Gas and go is a term that has definitely been used with EREV's. Not sure where I heard it first, but since I heard it, I have been using it. It means exactly what it sounds like. Essentially where the generator can generate enough electrical output for the vehicle to continue driving while maintaining a state of charge.
You get gas, and you keep driving. I envision it working it very similarly to how most PHEV's operate.
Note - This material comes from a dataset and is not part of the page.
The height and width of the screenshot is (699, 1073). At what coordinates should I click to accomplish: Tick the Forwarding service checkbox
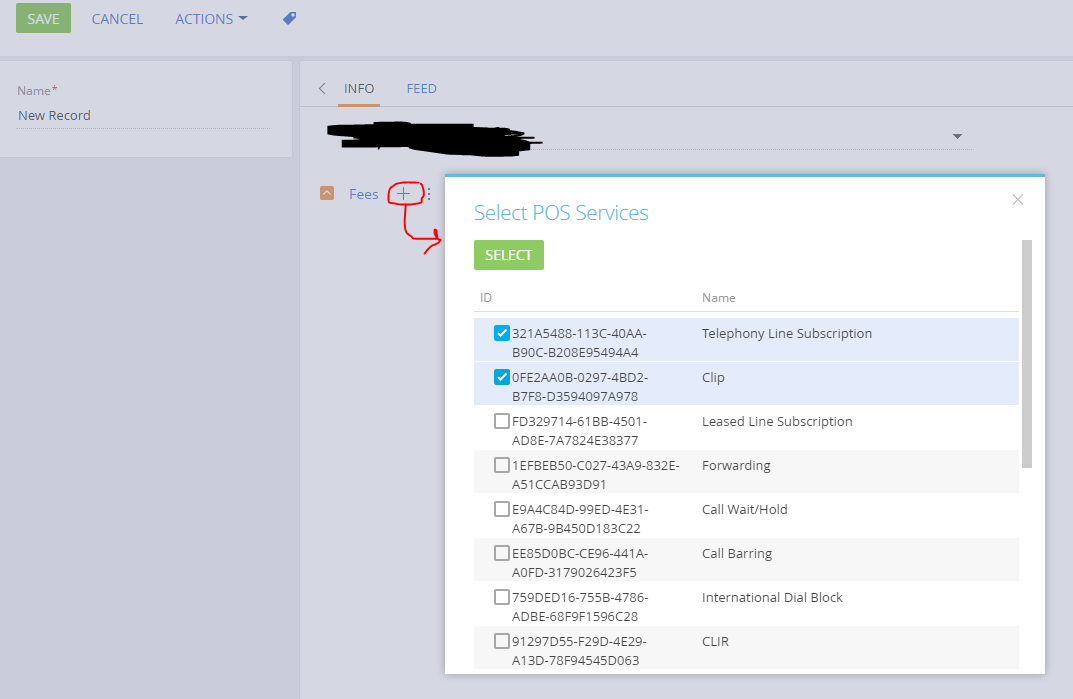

Where the SOC drops to some specified point, and the generator kicks on.
That point for the ramcharger is apparently 16%. But in "Tow mode" they increase the buffer to 35%, to help on mountain passes/etc.
FWIW, the Harvester UI on the scouts from CES had a user selectable "when does the harvester turn on" point, where it appeared you could drag/drop the point anywhere you wanted, presumably up to "turn on at 100%".
If the truck were able to take gas and simply drive away immediately with ZERO battery, then how is a Scout any different from a HYBRID Truck or PHEV?
For the purpose of clarity,
the Harvester models ARE HYBRIDS. They are
SERIES hybrids (that is the definition of an EREV), not a
PARALLEL hybrid (PHEV).
If the harvester battery pack was actually at zero (actual zero, not the lowest point where the generator usually kicked on), then there might be some performance loss when the generator output alone isn't able to keep up. Now, if they'll let you do that or not is a different question. In that case, I could see them either preventing you from leaving until you get up to some percentage SOC (or do a notification of potentially reduced performance/top speed, or a recommendation that you let it charge or something like that).
But, given we're talking about it generating enough electrical energy to drive at 70-80mph, that would mean its generating something with at least 25-35kw of output, which should be more than enough power to move around even at very low/critically low SOC, which is "gas and go" to me.
Isn't that the entire point of having a DEFINED range?
The Ramcharger does this too. I read this as the battery size + fuel tank size personally.
It is supposed to do ~142miles on EV range alone, then up to 690 miles using gas, and features a ~27 gal gas tank. Which means that it does ~548 miles of range on the gasoline generator alone (which coincidentally works out to ~20mpg, which sounds about right).
The Harvester has 150 miles of EV range, and 500 total mile range, for ~350 miles of range on gasoline. If we assume the same ~20mpg as the Ramcharger, that works out to a ~17.5gal tank, which seems like a reasonable guess.
And yes, I do keep mentioning the Ramcharger, as it is the closest competitor to the Scout models, and it is one that is releasing before the Scouts, and as the first EREV in the category, and the first EREV in the US market in general for quite a while, I do think it will functionally set the expectations for what an EREV is in the USA. And personally, I think Scout will be heavily benchmarking the Ramcharger (keep in mind that the Ramcharger is rated for a 40-100% higher tow rating than the Scouts, at 14k lbs, so it does need a bigger generator).